As noted, 53% of those surveyed said religious services had been cut in their area, and 82% said priests should be allowed to marry, 63% of respondents being strongly of this view. One might assume that these findings are related, given how often married clergy are proposed as a solution to Ireland’s vocations crisis.

However, the findings from Bantry might suggest otherwise. The survey was conducted at seven different agricultural shows around the country, and there is something startling about how just 44% of respondents surveyed at the West Cork show said they believed clergy should be allowed to marry. This figure, cast as “an outlier” in the Examiner’s reporting, is all the more interesting given how Bantry respondents were also more likely than those at any other show to report that religious services had been cut in their area, with 80% of respondents saying this was the case.

National figures

Why are the Bantry results so out of step with the national figures? Is it simply the case that fewer people were surveyed there than at other shows, small samples being all too capable of producing extreme or unusual results? Or is something more significant at work? After all, why would an area that has apparently seen a drastic reduction in religious services be far less willing than anywhere else in Ireland to back a change that might, we are so often told, stem the decline of Ireland’s clergy? Might it be the case that a dramatic reduction in services has forced clergy in the area to do a better job of explaining Church teaching in this area than so often takes place?

Whatever the reason, more research is definitely needed.

While not without value, surveys like these, at least as initially reported, can be highly frustrating: devoid of raw data, exact questions, and tables, it’s hard to look at claims that 80% of farm-dwelling adults believe there should be women priests without wondering how many of the 80% are regular Massgoers.

Opinions

That’s not to doubt the data, merely to say that the data on religious opinions would be more useful if categorised not merely by age and farming type – tillage, dairy, livestock, or others – but by religious life. How many of those surveyed have been exposed to serious catechesis on the contentious issues at any point? How many could explain why the Church teaches what it does? It is, after all, very easy to say one rejects the Church’s teaching, but often rather more difficult to explain the reasons for that teaching.

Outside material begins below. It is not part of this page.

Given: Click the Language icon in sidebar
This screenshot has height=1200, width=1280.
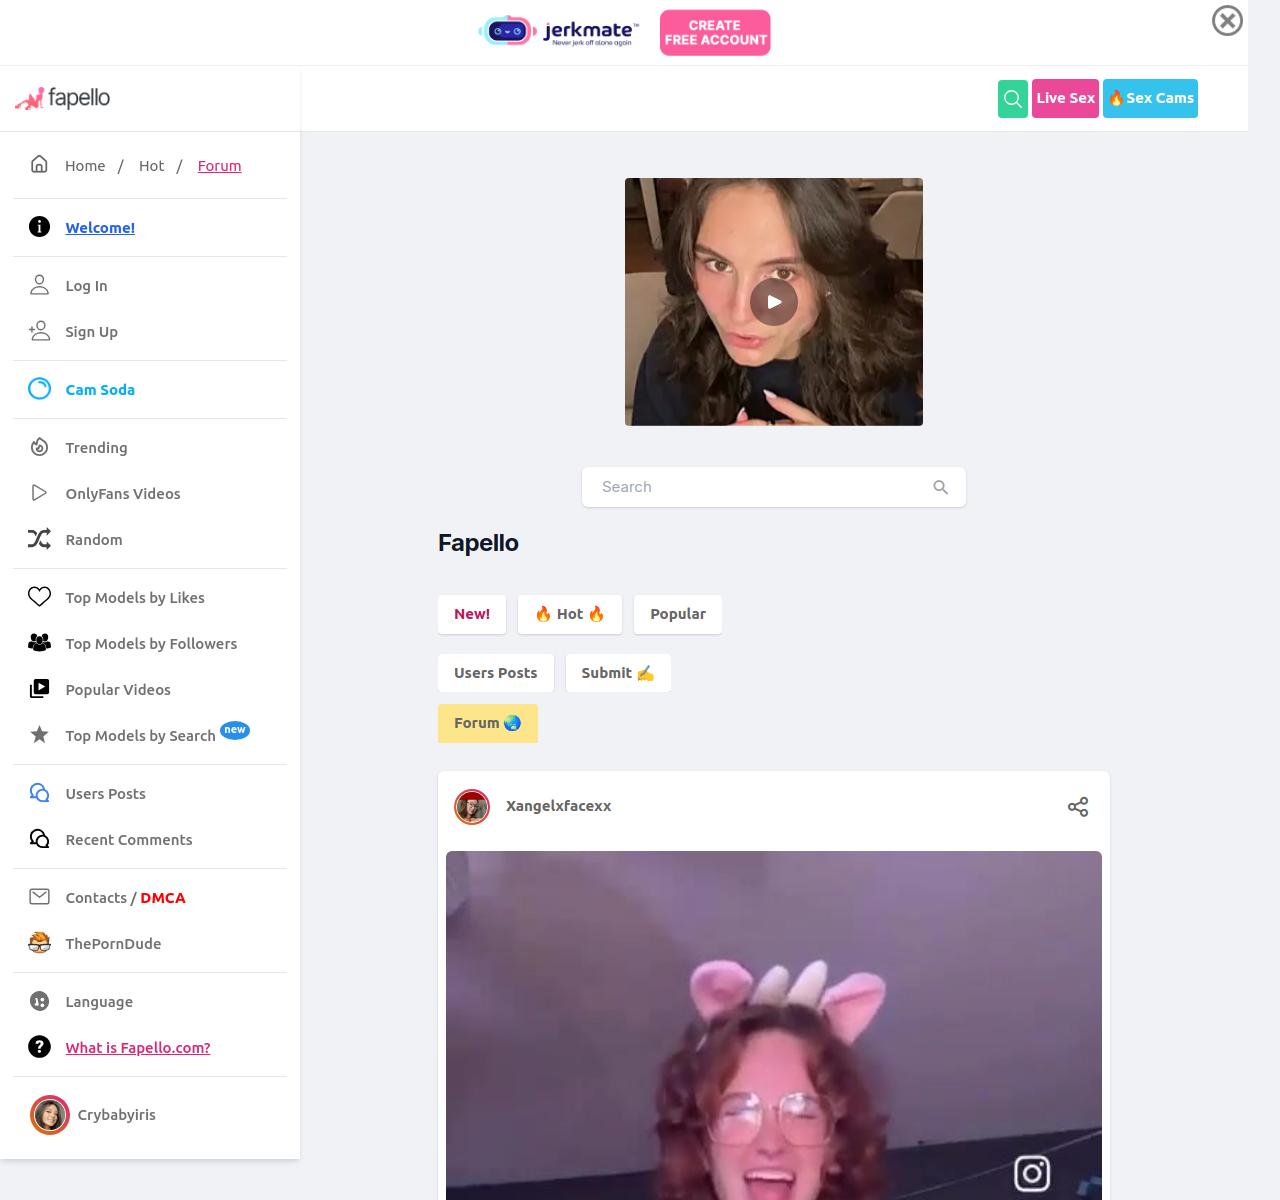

Categorisation by age, for all that, is interesting, and points to another feature of the modern Church in the West, which is that if religious practice is lower among young Catholics than older ones, so a tendency to think with the mind of the Church is higher, even if nowhere near as high as the Church might like.

This survey fits this picture if we consider the issue of women priests as a bellwether: while just 45% of under 35s attend Mass weekly as compared to 84% of those between the ages of 55 and 64, the age demographic least likely to support women priests is the former group, at 70%, while the group most likely to support the idea, at 87%, is the latter. It would be very interesting to know the percentage of younger Massgoers would back this.

Commenting in the Examiner, Fr McDonagh says “The vast majority of priests are over 64 years of age. How do we minister to teenage boys and girls?”

It’s a fair question, but I suspect the best answers might not be what he’d expect.